Exactly, Emily. The Bible supports prayers of petition. However, if "the prayer of faith shall save the sick, and the Lord shall raise him up," how do you respond when the Lord doesn't raise him up? How do you respond when the prayer of faith doesn't save the sick? It happens all the time. Do you still believe the prayer of faith saves the sick when the sick isn't saved? That's what I don't really understand.

2/08/2011 9:46 AM  
Blogger Reuben declared,

I think that more often than not, the Bible presents the way we wish God worked, not necessarily how he does work.

2/08/2011 10:00 AM  
Blogger Emily declared,

I'm afraid I am not good at expressing what I think, but here's a try. I don't claim to have all the answers. I honestly don't know what I would tell a child. I believe God is sovereign. He already knows how he is going to work. We are commanded to pray in faith for our requests to be answered, but if we don't get what we were looking for, we know that it was not His perfect will for us to have our way. I do not look at God like a vending machine where I can insert a prayer and out pops my every desire. If my prayer is not answered, I would say it was not God's will to answer it, and I would have to try to be content with that.

2/08/2011 11:37 AM  
Blogger Joey declared,

I'm not sure anyone has all of the answers, Emily! :)

What you said is what I find so confusing about all of this. If God is sovereign and already knows how he's going to work, what's the point of prayer? I mean, sure, if it's commanded then we can do it because of that, but what purpose is there beyond the fact that we're commanded to do it? How do we really engage in prayer in a meaningful way aside from simple duty? I totally agree with you, God isn't a vending machine, but having said that, if he says "the prayer of faith shall save the sick" (among other similar passages about prayer), does it mean we don't have enough faith if our prayer isn't answered?

Being that the whole thing confuses me more than anything, I probably should just shut up about it. It's just such a fundamental tenet of Christianity that I think it's worth trying to sort out.

2/08/2011 11:59 AM  
Blogger Reuben declared,

I'm usually not much help in conversations like these because I don't really believe in a sovereign and independent God.
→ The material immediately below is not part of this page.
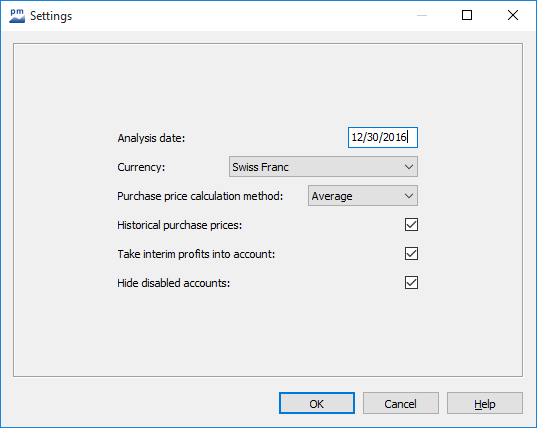Maximize the Settings window
537x428 pixels.
tap(467, 15)
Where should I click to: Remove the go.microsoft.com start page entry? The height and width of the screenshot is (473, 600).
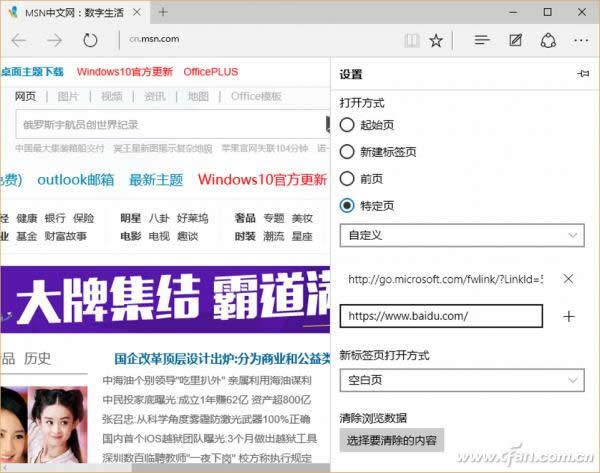pos(568,279)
Many Christians find me quite heretical. I like the story of Abraham bartering with God, even though I know it's more myth than history. When I pray to God, I'm really praying to myself. Any power God has, I also have. I give God as much power as He gives me, because I am in Him, and He is in me. I don't hope for anything from an outside God. I make my own Zion. I find my own peace. I'm building my own Heaven on Earth.

In other words, our error is not questioning why God intervenes in some situations and not in others. Our error was in attributing past successes to an outside God in the first place.

But also, what the hell do I know?

2/08/2011 12:17 PM  
Blogger watchman declared,

I don't believe in prayer (the way it is put here) one small iota. Yet, I pray all the time. To be honest, my prayers float into the vast Other that is God, where my language rules don't apply. At least, I hope so.

God is the great paradox of our experience. He is the wholly Other. So, to say that he does not exist is to say that he does. So, when I pray, I attempt to experience the paradox, the Other. Within the Other, lies the truth that the sick are the truly healthy and the grieving are the truly happy. The King of love is the King of Cruelty.

So, then, prayer is an act of submitting to a paradox - entering a world that is not. This is the only prayer wherein I have ever found hope. Yet, such hope is only the product of despair.